>> begin GIVEN DATA

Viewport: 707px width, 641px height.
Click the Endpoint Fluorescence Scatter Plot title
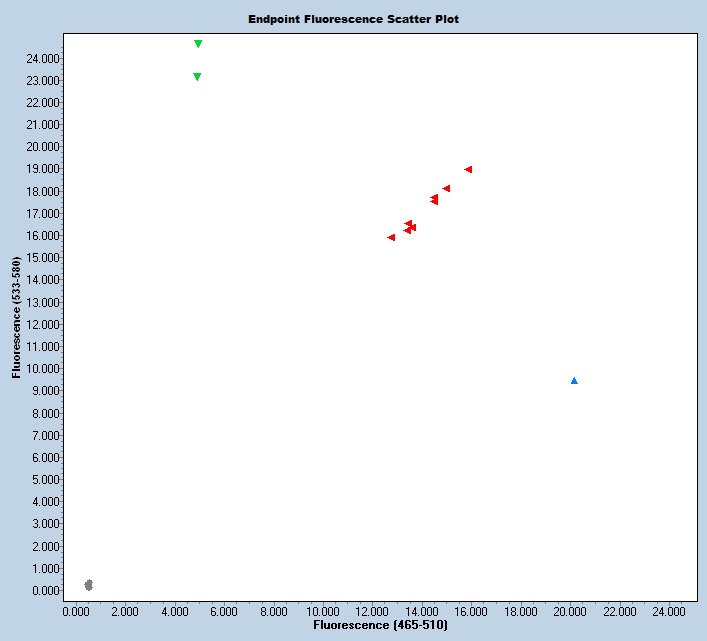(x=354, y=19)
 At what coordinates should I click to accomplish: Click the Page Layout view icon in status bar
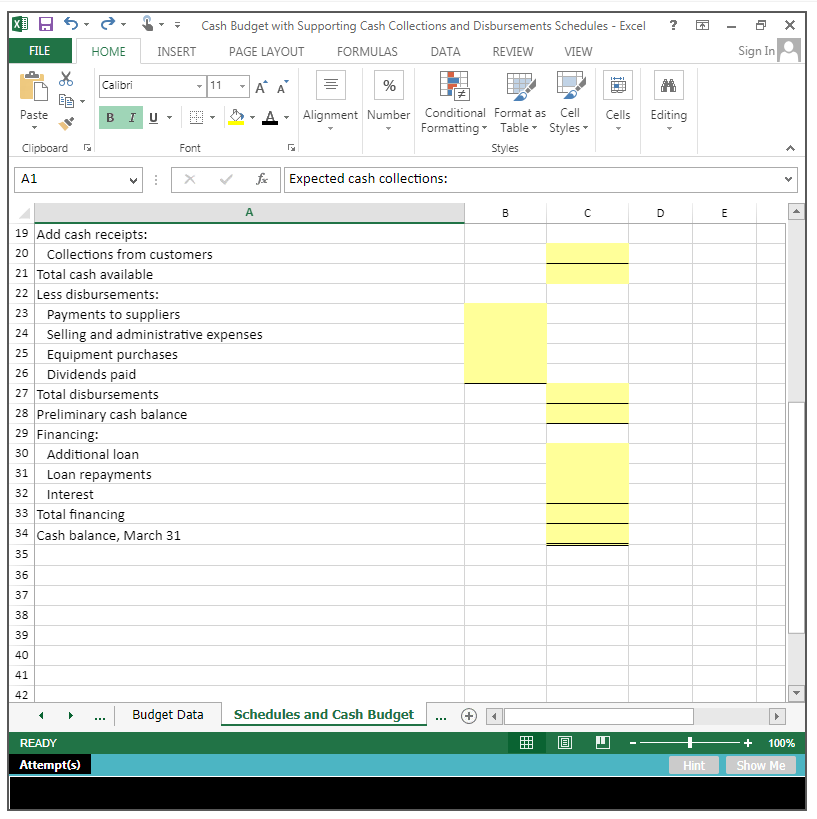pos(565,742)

>> end GIVEN DATA
>> begin GIVEN DATA

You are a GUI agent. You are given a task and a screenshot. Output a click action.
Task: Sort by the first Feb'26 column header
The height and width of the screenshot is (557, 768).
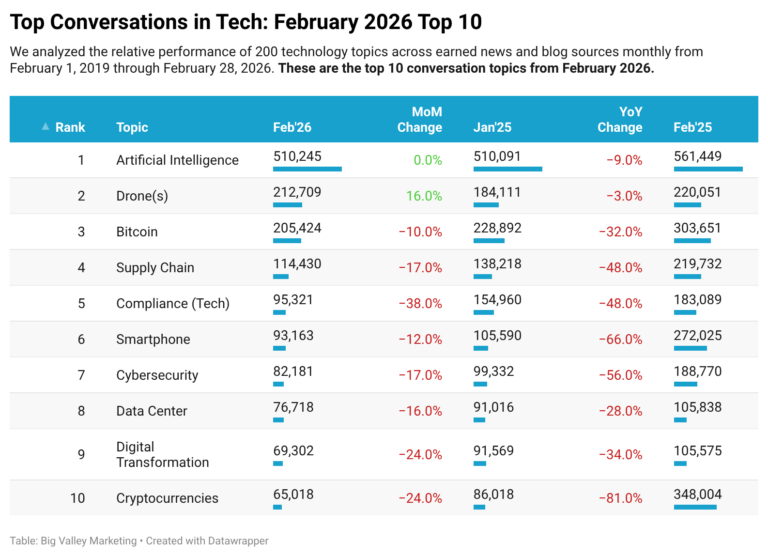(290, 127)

>> end GIVEN DATA

Rewrite the material from the line with "Viewport: 707px width, 641px height." to the line with "pos(565,742)", including the requests, but scale every coordinate in the answers by 2.6 and round to whole numbers, with halves rounded up. Give only these lines, and leave the pictures out.

Viewport: 707px width, 641px height.
Click the Endpoint Fluorescence Scatter Plot title
(x=920, y=49)
 At what coordinates should I click to accomplish: Click the Page Layout view icon in status bar
pos(1469,1929)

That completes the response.